Read: Romans 3:27-31
Where, then, is boasting? It is excluded. Because of what law? The law that requires works? No, because of the law that requires faith. For we maintain that a person is justified by faith apart from the works of the law. Or is God the God of Jews only? Is he not the God of Gentiles too? Yes, of Gentiles too, since there is only one God, who will justify the circumcised by faith and the uncircumcised through that same faith. Romans 3:27-30
Paul raises and answers three simple questions to show us the natural results of this tremendous acceptance that God gives us in Jesus Christ. First, Who can boast? No one, absolutely no one. How can you boast when everyone receives the gift of grace without any merit on his part?

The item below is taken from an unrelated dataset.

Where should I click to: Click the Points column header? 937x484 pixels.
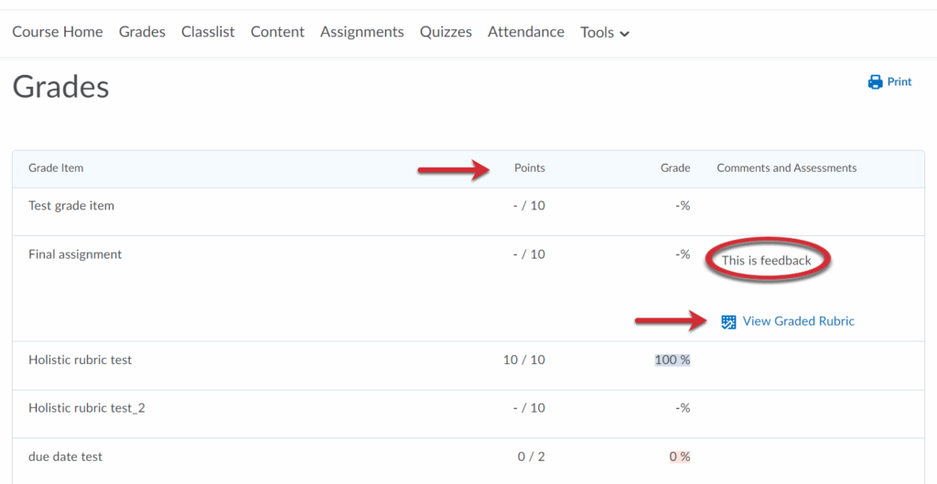coord(529,168)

This means that any ground for self-righteousness is done away with, and this is why the ugliest sin among Christians is self-righteousness. When we begin to look down on people who are involved in homosexuality, or greed, or gambling, or whatever — when we begin to think that we are better than they are — then we have denied what God has done for us. All boasting must be excluded. There are no grounds for anybody to say, Well, at least I’ve never done that. The only ground of acceptance is the gift of grace.

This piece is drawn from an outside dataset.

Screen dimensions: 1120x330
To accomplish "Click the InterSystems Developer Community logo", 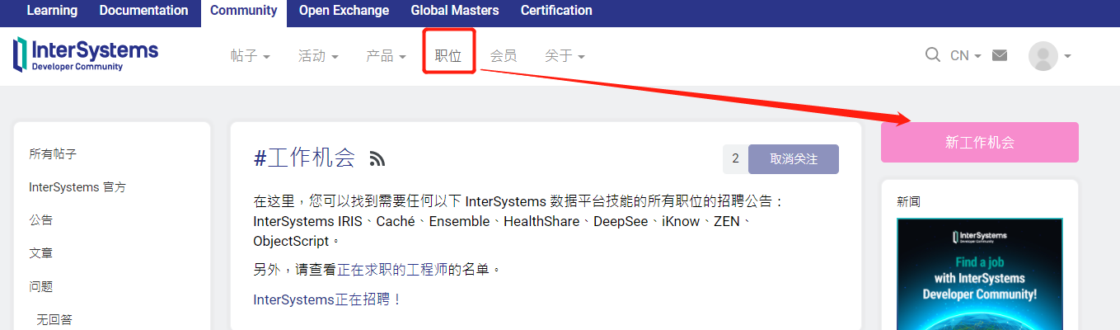I will (x=86, y=54).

Next is Paul’s second question: Is anyone excluded from grace, Jew or Gentile? The answer is NO!, God has no most-favored-nation; they are all alike before him. Paul argues, Is God the God of Jews only? Then there must be two Gods — one for the Jews and one for the Gentiles. But that cannot be; there is only one God; God is one. Therefore he is equally the God of the Gentiles and the God of the Jews, because both must come on exactly the same ground. This is the wonderful thing about the gospel. All mankind is leveled; no one can stand on any other basis than the work of Jesus Christ.